5 ways to get unstuck, generate better ideas and break the monotony at work
Maybe you feel work has become monotonous—that your daily routine has become a daily grind that has finally ground your inspiration down to a pulp. You can’t come up with an original thought because everything about your 9-to-5 seems unoriginal. Bleh.
Or maybe you feel quite the opposite—that you can’t come up with a great idea because you spend your days in fruitless meetings and replying to emails you never wanted to be included on in the first place. Ugh.
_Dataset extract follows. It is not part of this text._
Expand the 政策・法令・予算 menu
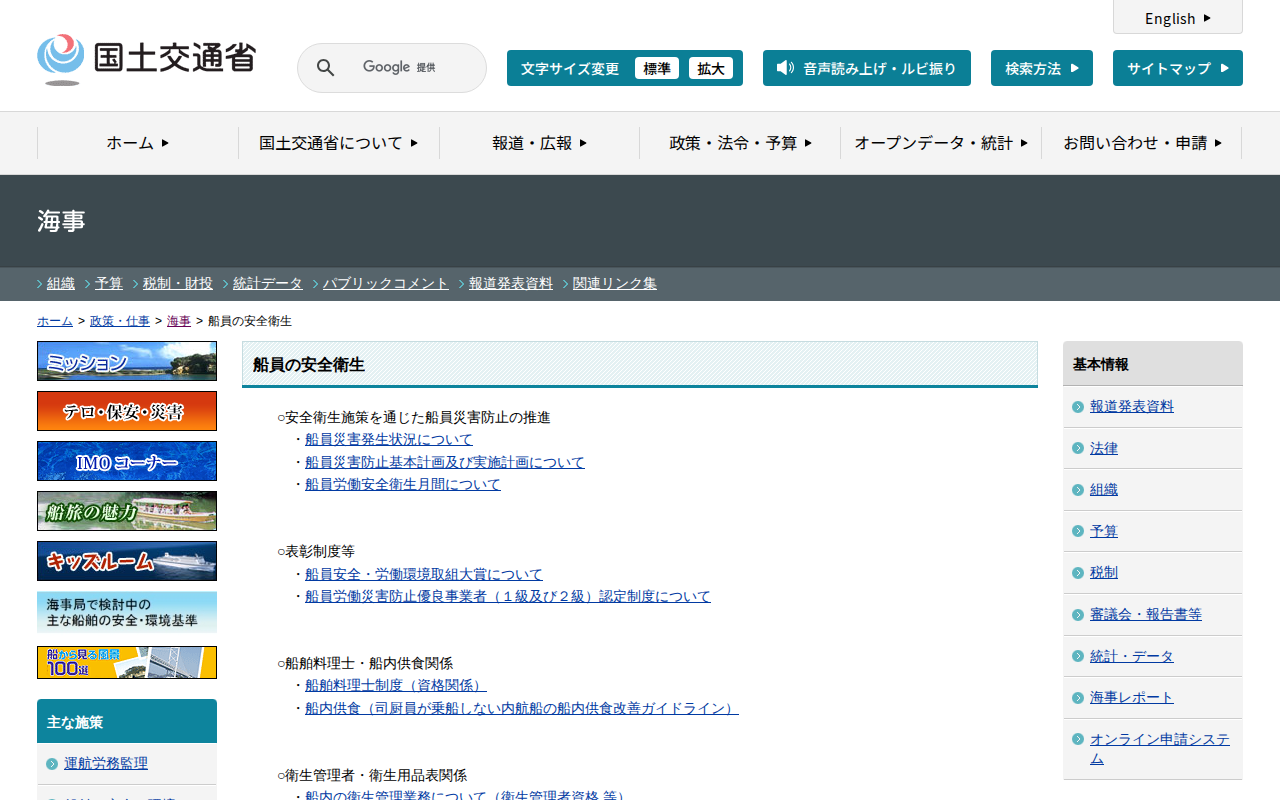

Either way, this post is for you. It’s got tips to end your unproductive streak and practical advice to help you feel reenergized to produce work that makes you proud.
How to do great work
It turns out that highly influential thinkers have a set of habits of how to get great work done. During NPR’s July 24, 2017 episode of Hidden Brain, Cal Newport (author of Deep Work) explains what these visionaries have in common:
“They all seem to have a drive to, on a regular basis, cut themselves off from their lives of busyness and communication and distraction, and isolate themselves to think deeply,” says Newport. “They often will have a location, a separate location they go to, when they want to think deeply…that’s often cut off from the rest of their lives.”
The examples he shares are fascinating and consistent:
“Carl Jung would go out to the Bollingen Tower, a stone house without electricity or running water he built by the lakeside outside of a small village in the countryside beyond Zurich.”
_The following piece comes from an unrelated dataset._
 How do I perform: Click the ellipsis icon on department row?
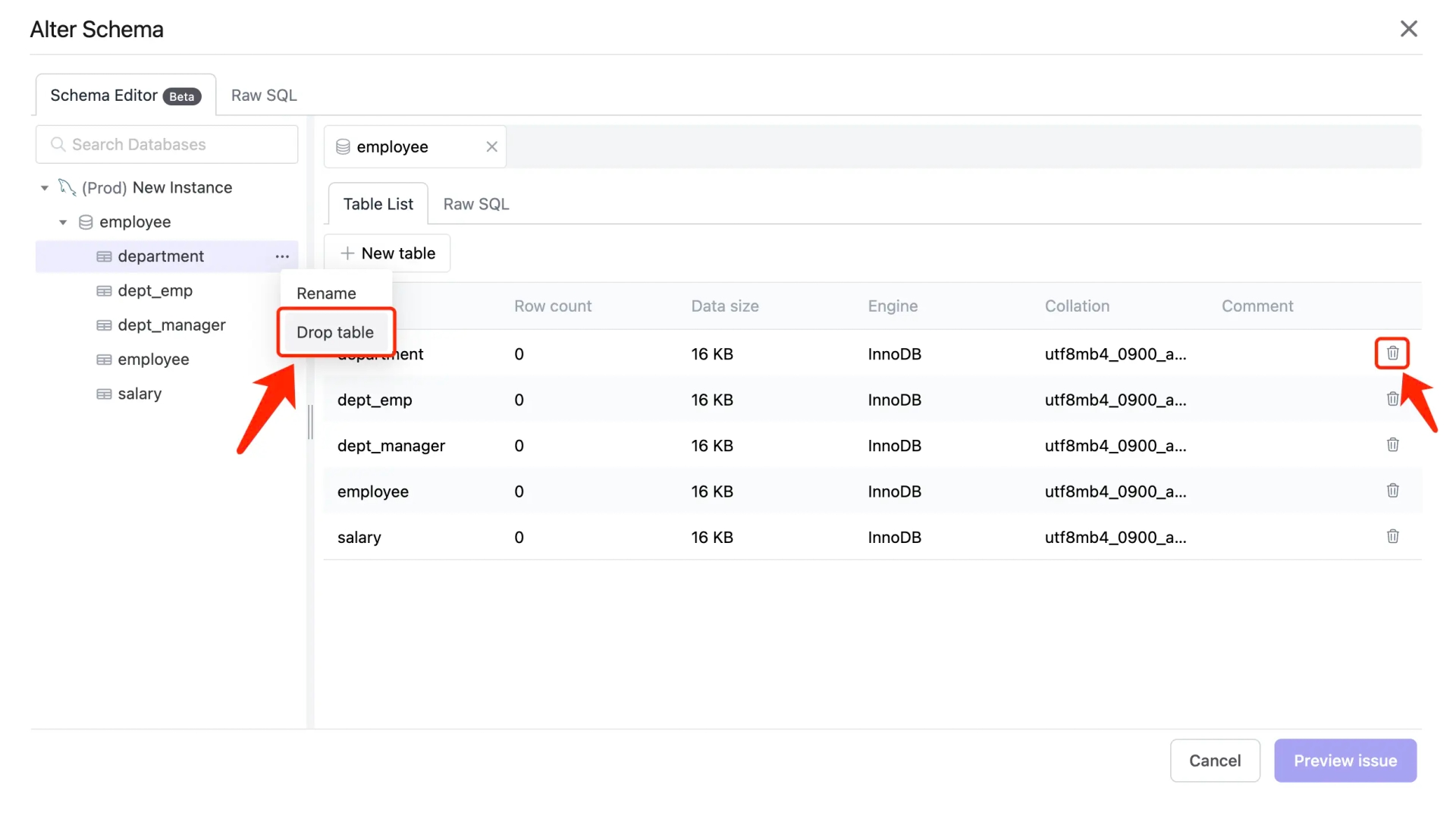281,255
“J.K. Rowling, when she was struggling the finish Harry Potter and the Deathly Hallows, rented out this big suite at the Balmoral Hotel next to the big castle in downtown Edenborough where she would go and just think Harry-Potter-style thoughts.”
“Mark Twain had a cabin for a long period of his life he would go to on the property that was so far from the house that his family had to blow a horn to try and catch his attention to let him know dinner was ready.”
“They go somewhere physically isolated and different where they can, without distraction, think deeply,” Newport concludes.
Chances are your employer won’t allow you to isolate yourself for weeks and months to do “deep work” like the aforementioned luminaries. However, there is still something to be said for limiting distractions to increase your work efficiency.
Technology is destroying your productivity
Even if you think you’re able to multi-task with the best of them, you’re wrong. No one can actually do it. That’s because a seemingly innocuous inbox check could rob you of up to 30 minutes of productivity. With endless emails, chats and calls in the workplace, it’s no wonder you’re depleting your working memory—the part of our brain that keeps you focused and task-oriented.
To further prove the point, we tap and swipe our phones a whopping 2,600+ times a day, on average, according to a recent study on mobile usage. How can we be expected to produce great work if we’re constantly being interrupted?
What you can do
The first thing you should do to generate better ideas is to try and escape your office. Change your environment, go to a quiet place and completely unplug.
If you can’t physically leave your office building to get some deep work done, there are five things you can do to make it feel like you did.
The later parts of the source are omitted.